#### Task directions
Output the records that follow, with every character intact.

#### Data entries
____________________

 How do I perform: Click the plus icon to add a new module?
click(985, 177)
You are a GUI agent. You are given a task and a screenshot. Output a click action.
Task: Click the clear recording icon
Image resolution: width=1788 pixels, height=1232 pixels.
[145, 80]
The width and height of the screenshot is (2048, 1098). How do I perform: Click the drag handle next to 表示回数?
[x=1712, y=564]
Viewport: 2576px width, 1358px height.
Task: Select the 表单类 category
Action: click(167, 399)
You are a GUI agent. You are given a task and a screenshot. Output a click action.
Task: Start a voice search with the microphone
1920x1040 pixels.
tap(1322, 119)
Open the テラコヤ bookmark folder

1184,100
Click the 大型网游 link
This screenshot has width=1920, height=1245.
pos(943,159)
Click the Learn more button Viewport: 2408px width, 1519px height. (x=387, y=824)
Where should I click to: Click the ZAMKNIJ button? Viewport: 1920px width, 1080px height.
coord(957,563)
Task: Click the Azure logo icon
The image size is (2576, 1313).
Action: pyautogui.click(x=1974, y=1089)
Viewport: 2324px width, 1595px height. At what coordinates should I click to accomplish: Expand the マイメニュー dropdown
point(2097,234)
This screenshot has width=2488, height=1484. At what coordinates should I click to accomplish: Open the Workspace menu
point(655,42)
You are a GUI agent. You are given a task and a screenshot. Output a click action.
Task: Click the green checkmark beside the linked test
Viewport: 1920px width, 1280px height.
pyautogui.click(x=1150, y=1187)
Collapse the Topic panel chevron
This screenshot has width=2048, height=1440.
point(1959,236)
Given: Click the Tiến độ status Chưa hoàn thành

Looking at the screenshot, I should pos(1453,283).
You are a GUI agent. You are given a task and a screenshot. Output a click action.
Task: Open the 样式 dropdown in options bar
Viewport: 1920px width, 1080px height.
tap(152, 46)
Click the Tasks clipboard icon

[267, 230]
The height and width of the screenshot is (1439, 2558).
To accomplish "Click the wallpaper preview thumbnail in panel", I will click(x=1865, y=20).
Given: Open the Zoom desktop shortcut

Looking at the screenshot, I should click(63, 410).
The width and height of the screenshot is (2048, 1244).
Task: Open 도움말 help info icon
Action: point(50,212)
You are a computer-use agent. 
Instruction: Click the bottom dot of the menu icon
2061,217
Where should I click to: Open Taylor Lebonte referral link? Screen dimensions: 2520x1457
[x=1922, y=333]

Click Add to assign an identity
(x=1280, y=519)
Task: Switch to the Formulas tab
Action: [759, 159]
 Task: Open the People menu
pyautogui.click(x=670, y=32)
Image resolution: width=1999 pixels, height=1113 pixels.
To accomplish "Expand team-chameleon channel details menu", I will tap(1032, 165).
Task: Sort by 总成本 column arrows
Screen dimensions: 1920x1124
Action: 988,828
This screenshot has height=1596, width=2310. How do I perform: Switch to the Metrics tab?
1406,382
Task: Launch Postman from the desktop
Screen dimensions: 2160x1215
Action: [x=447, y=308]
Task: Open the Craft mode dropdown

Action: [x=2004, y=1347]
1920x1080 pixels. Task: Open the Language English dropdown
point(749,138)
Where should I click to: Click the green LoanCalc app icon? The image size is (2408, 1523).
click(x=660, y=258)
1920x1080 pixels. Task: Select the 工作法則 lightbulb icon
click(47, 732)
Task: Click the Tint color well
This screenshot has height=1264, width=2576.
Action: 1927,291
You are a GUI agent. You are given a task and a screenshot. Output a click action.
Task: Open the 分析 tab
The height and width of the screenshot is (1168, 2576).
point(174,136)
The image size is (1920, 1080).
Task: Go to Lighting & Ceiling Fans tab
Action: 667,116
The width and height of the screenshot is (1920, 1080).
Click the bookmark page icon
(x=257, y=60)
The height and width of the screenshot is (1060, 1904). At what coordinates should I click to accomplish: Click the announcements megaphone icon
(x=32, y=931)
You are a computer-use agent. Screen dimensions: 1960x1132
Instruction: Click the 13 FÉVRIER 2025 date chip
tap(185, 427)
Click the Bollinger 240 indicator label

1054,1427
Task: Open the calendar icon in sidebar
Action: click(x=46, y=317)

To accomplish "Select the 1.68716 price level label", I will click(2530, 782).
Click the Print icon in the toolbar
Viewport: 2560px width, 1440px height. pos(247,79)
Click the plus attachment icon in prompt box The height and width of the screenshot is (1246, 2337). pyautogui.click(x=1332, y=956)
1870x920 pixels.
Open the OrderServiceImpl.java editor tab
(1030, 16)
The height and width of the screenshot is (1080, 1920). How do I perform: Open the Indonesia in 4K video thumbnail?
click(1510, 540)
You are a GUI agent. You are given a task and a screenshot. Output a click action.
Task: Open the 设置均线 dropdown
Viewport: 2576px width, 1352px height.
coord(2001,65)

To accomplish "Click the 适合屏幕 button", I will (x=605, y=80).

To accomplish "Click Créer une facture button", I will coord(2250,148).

____________________

#### Solution to the exercise
 How do I perform: Click the plus icon to add a new module?
click(985, 177)
You are a GUI agent. You are given a task and a screenshot. Output a click action.
Task: Click the clear recording icon
Image resolution: width=1788 pixels, height=1232 pixels.
[145, 80]
The width and height of the screenshot is (2048, 1098). How do I perform: Click the drag handle next to 表示回数?
[x=1712, y=564]
Viewport: 2576px width, 1358px height.
Task: Select the 表单类 category
Action: click(167, 399)
You are a GUI agent. You are given a task and a screenshot. Output a click action.
Task: Start a voice search with the microphone
1920x1040 pixels.
tap(1322, 119)
Open the テラコヤ bookmark folder

1184,100
Click the 大型网游 link
This screenshot has width=1920, height=1245.
pos(943,159)
Click the Learn more button Viewport: 2408px width, 1519px height. (x=387, y=824)
Where should I click to: Click the ZAMKNIJ button? Viewport: 1920px width, 1080px height.
coord(957,563)
Task: Click the Azure logo icon
The image size is (2576, 1313).
Action: pyautogui.click(x=1974, y=1089)
Viewport: 2324px width, 1595px height. At what coordinates should I click to accomplish: Expand the マイメニュー dropdown
point(2097,234)
This screenshot has width=2488, height=1484. At what coordinates should I click to accomplish: Open the Workspace menu
point(655,42)
You are a GUI agent. You are given a task and a screenshot. Output a click action.
Task: Click the green checkmark beside the linked test
Viewport: 1920px width, 1280px height.
pyautogui.click(x=1150, y=1187)
Collapse the Topic panel chevron
This screenshot has width=2048, height=1440.
point(1959,236)
Given: Click the Tiến độ status Chưa hoàn thành

Looking at the screenshot, I should pos(1453,283).
You are a GUI agent. You are given a task and a screenshot. Output a click action.
Task: Open the 样式 dropdown in options bar
Viewport: 1920px width, 1080px height.
tap(152, 46)
Click the Tasks clipboard icon

[267, 230]
The height and width of the screenshot is (1439, 2558).
To accomplish "Click the wallpaper preview thumbnail in panel", I will click(x=1865, y=20).
Given: Open the Zoom desktop shortcut

Looking at the screenshot, I should click(63, 410).
The width and height of the screenshot is (2048, 1244).
Task: Open 도움말 help info icon
Action: point(50,212)
You are a computer-use agent. 
Instruction: Click the bottom dot of the menu icon
2061,217
Where should I click to: Open Taylor Lebonte referral link? Screen dimensions: 2520x1457
[x=1922, y=333]

Click Add to assign an identity
(x=1280, y=519)
Task: Switch to the Formulas tab
Action: [759, 159]
 Task: Open the People menu
pyautogui.click(x=670, y=32)
Image resolution: width=1999 pixels, height=1113 pixels.
To accomplish "Expand team-chameleon channel details menu", I will tap(1032, 165).
Task: Sort by 总成本 column arrows
Screen dimensions: 1920x1124
Action: 988,828
This screenshot has height=1596, width=2310. How do I perform: Switch to the Metrics tab?
1406,382
Task: Launch Postman from the desktop
Screen dimensions: 2160x1215
Action: [x=447, y=308]
Task: Open the Craft mode dropdown

Action: [x=2004, y=1347]
1920x1080 pixels. Task: Open the Language English dropdown
point(749,138)
Where should I click to: Click the green LoanCalc app icon? The image size is (2408, 1523).
click(x=660, y=258)
1920x1080 pixels. Task: Select the 工作法則 lightbulb icon
click(47, 732)
Task: Click the Tint color well
This screenshot has height=1264, width=2576.
Action: 1927,291
You are a GUI agent. You are given a task and a screenshot. Output a click action.
Task: Open the 分析 tab
The height and width of the screenshot is (1168, 2576).
point(174,136)
The image size is (1920, 1080).
Task: Go to Lighting & Ceiling Fans tab
Action: 667,116
The width and height of the screenshot is (1920, 1080).
Click the bookmark page icon
(x=257, y=60)
The height and width of the screenshot is (1060, 1904). At what coordinates should I click to accomplish: Click the announcements megaphone icon
(x=32, y=931)
You are a computer-use agent. Screen dimensions: 1960x1132
Instruction: Click the 13 FÉVRIER 2025 date chip
tap(185, 427)
Click the Bollinger 240 indicator label

1054,1427
Task: Open the calendar icon in sidebar
Action: click(x=46, y=317)

To accomplish "Select the 1.68716 price level label", I will click(2530, 782).
Click the Print icon in the toolbar
Viewport: 2560px width, 1440px height. pos(247,79)
Click the plus attachment icon in prompt box The height and width of the screenshot is (1246, 2337). pyautogui.click(x=1332, y=956)
1870x920 pixels.
Open the OrderServiceImpl.java editor tab
(1030, 16)
The height and width of the screenshot is (1080, 1920). How do I perform: Open the Indonesia in 4K video thumbnail?
click(1510, 540)
You are a GUI agent. You are given a task and a screenshot. Output a click action.
Task: Open the 设置均线 dropdown
Viewport: 2576px width, 1352px height.
coord(2001,65)

To accomplish "Click the 适合屏幕 button", I will (x=605, y=80).

To accomplish "Click Créer une facture button", I will coord(2250,148).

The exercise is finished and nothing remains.